WHAT IS REQUIRED>
Print the first line of the records below and every line after it, up to and including the line with "info@baptistkirken.dk (493, 1900)". Print nothing else.

=======

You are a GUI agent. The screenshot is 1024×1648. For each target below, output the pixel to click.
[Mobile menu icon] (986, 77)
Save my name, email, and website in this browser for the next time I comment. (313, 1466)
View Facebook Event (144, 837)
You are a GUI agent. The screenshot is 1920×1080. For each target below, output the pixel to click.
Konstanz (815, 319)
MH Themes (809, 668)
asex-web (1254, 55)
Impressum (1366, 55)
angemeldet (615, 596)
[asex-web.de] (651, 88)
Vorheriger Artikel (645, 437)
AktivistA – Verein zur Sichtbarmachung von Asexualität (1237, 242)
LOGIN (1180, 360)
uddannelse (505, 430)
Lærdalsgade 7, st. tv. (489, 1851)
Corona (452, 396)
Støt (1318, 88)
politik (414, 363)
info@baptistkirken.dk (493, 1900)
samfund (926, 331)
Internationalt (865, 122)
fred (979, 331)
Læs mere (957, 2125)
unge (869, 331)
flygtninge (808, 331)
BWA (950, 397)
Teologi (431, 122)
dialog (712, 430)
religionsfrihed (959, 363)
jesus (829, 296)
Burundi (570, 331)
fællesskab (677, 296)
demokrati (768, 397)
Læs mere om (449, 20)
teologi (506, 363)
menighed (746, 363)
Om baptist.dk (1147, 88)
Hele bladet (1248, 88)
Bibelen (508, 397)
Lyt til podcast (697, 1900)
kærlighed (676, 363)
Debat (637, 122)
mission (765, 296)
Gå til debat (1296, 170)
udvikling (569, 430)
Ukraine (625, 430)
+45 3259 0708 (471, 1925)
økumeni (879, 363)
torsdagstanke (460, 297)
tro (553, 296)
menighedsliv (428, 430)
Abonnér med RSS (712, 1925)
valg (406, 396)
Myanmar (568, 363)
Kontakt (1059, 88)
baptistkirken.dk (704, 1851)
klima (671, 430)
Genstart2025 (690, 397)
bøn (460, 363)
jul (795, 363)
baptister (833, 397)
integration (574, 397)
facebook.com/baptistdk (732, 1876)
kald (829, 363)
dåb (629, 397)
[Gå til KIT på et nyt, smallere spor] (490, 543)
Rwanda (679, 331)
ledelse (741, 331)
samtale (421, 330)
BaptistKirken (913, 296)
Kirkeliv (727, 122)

=======

FINISHED TASK>
You are a GUI agent. The screenshot is 1024×1648. For each target below, output the pixel to click.
[Mobile menu icon] (986, 77)
Save my name, email, and website in this browser for the next time I comment. (313, 1466)
View Facebook Event (144, 837)
You are a GUI agent. The screenshot is 1920×1080. For each target below, output the pixel to click.
Konstanz (815, 319)
MH Themes (809, 668)
asex-web (1254, 55)
Impressum (1366, 55)
angemeldet (615, 596)
[asex-web.de] (651, 88)
Vorheriger Artikel (645, 437)
AktivistA – Verein zur Sichtbarmachung von Asexualität (1237, 242)
LOGIN (1180, 360)
uddannelse (505, 430)
Lærdalsgade 7, st. tv. (489, 1851)
Corona (452, 396)
Støt (1318, 88)
politik (414, 363)
info@baptistkirken.dk (493, 1900)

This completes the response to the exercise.